Ülkenin “tek seçim bölgesi” olarak kabul edildiği İsrail’de nispi temsil sistemi uygulanıyor. 17 Mart’ta sandık başına gidecek İsrailliler, herhangi bir adaya değil, 120 ismin bulunduğu parti listesine oy verecek. 

Her partinin seçimde aldığı oy oranı kadar, hazırladığı listedeki aday meclise girmeye hak kazanacak. Buna göre, bir parti yüzde 10 oy alması halinde, mecliste 12 sandalyeye sahip olacak. Partilerin, Knesset’e girebilmesi için yüzde 3,25’lik seçim barajını aşması gerekiyor. 

Barajı aşan siyasi partiler, aldıkları oy karşılığı mecliste belli sayıda sandalye kazanmalarının ardından, bu partilerin yeni bir koltuk daha elde etmeye yetmeyen artık oyları ve barajın altında kalan partilerin oyları, meclise girmeye hak kazanan partiler arasında yeniden dağıtılacak. Bu dağıtım seçim sonuçlarındaki oy dağılımı yüzdelerine göre yapılacak.

İsrail seçim sisteminde barajın düşük olması ülke siyasetinde aktif partilerin çoğunun Knesset’te temsil edilmesine imkan tanıyor. Mevcut baraj uygulaması, bir partinin tek başına iktidara gelmesini ise son derece güçleştirirken dolayısıyla İsrail’de genelde koalisyon hükümetleri kuruluyor. Bu nedenle, geçmişteki bazı hükümetlerde tamamen farklı siyasi çizgideki partiler, aynı hükümet çatısında birleşmek zorunda kalmıştı.

Anketlere göre “Siyonist Birlik” önde

Genel seçimler öncesi, İsrail genelinde yapılan anketler Netanyahu’nun seçim sonrası akıbetine ilişkin ipuçları veriyor.  İsrail radyosunun çarşamba günü yayımladığı son ankete göre, Herzog ve Livni işbirliğindeki Siyonist Birlik,İsrail meclisindeki 120 koltuktan 24’ünü, Likud partisi ise 21 koltukta kalıyor.

Son anketlere göre, seçime katılan 26 partiden 11’ine şans tanınıyor. Buna göre 120 koltuğun dağılımının şu şekilde olması bekleniyor:

“Siyonist Birlik (24), Likud (21), Birleşik Arap Listesi (13), HaBayit HaYehudi (13), Yeş Atid (13), Kulanu (8), Şas (7), Birleşik Tora Yahudiliği (6), Yisrael Beitenu (6), Meretz (5), Yahad (4)”

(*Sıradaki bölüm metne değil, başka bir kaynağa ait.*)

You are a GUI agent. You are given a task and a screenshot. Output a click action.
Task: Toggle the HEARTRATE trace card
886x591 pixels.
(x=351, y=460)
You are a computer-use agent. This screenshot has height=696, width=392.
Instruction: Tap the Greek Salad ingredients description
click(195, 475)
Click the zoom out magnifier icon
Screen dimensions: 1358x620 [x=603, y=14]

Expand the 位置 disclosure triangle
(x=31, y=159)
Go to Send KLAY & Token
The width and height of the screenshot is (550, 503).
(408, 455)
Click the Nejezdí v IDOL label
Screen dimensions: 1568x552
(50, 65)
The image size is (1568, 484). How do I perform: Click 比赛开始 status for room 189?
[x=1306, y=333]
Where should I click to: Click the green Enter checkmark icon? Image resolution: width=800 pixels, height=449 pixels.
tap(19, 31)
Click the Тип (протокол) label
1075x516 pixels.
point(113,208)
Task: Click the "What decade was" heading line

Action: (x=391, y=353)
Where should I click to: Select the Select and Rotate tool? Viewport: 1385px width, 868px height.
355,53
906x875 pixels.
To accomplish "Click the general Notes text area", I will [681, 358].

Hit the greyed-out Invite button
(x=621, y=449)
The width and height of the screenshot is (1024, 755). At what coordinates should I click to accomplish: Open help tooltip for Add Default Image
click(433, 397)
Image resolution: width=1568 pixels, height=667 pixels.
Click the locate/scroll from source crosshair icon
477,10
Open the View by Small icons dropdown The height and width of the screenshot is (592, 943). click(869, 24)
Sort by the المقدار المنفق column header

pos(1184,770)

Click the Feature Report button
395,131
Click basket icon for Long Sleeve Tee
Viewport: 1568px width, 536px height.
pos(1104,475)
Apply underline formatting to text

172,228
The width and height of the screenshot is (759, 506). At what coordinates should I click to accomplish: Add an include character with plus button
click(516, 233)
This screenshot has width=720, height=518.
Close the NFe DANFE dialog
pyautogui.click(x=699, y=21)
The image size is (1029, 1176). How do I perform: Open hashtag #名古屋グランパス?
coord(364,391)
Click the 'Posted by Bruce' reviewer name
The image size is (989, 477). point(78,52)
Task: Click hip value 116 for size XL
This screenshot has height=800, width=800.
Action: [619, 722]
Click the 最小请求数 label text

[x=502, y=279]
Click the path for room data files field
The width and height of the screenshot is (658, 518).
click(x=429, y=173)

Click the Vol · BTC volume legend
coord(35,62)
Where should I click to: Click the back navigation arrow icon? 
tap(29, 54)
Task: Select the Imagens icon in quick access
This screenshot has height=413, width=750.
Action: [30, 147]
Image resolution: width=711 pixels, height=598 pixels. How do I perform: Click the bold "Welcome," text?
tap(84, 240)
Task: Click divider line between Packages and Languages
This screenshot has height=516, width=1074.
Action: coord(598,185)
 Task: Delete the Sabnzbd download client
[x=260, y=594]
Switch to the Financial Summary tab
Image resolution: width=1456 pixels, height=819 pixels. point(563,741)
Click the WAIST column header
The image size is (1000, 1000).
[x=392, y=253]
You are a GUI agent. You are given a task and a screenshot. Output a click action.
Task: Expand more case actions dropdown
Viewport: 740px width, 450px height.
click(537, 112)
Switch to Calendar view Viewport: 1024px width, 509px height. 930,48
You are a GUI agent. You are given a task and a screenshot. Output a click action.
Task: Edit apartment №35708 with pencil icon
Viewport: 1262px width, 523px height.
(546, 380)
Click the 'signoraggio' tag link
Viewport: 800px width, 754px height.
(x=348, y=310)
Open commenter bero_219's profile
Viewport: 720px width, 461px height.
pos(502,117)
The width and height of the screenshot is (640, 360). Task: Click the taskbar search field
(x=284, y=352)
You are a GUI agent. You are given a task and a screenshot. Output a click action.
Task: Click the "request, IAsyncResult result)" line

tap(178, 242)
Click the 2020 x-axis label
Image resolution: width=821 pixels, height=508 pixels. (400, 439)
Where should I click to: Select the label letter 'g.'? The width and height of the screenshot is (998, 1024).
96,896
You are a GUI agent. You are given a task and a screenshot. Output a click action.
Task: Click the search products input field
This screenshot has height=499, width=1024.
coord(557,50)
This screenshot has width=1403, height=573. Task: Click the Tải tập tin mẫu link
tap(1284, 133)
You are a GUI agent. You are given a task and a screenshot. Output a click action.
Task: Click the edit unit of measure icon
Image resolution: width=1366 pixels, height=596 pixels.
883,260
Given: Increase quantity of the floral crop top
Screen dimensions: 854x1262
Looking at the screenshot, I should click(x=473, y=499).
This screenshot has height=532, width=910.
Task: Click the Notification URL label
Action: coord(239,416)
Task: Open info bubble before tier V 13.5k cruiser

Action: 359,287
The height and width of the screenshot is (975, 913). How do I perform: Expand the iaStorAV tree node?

İsrail seçimlerinde kimin çok oy aldığından ziyade koalisyon kurabilme becerisi daha önemli. Zira, geçen seçimlerde Livni’den sadece bir koltuk fazla kazanabilen Netanyahu, diğer sağcı partilerin desteğiyle koalisyonu kurmuştu.

Netanyahu “güvenlik”, muhalefet “ekonomi” diyor

Netanyahu’yu, “güvenlik konularını fazla ön plana çıkarmak ve ekonomiyi umursamamakla” eleştiren merkez-sol eğilimli “Siyonist Birlik”, seçmenin karşısına daha çok ekonomik vaatlerle çıkıyor

Netanyahu’nun, “Filistin meselesinde taviz verecekleri” iddiasını reddeden Siyonist Birlik, “İsrail’in güvenliğini sağlama”, “Filistinlilerle müzakereler” ve “İran’ın nükleer silah edinmesini önleme” gibi konularda da Netanyahu’dan “daha iyi” politikalar üretmeyi vadediyor.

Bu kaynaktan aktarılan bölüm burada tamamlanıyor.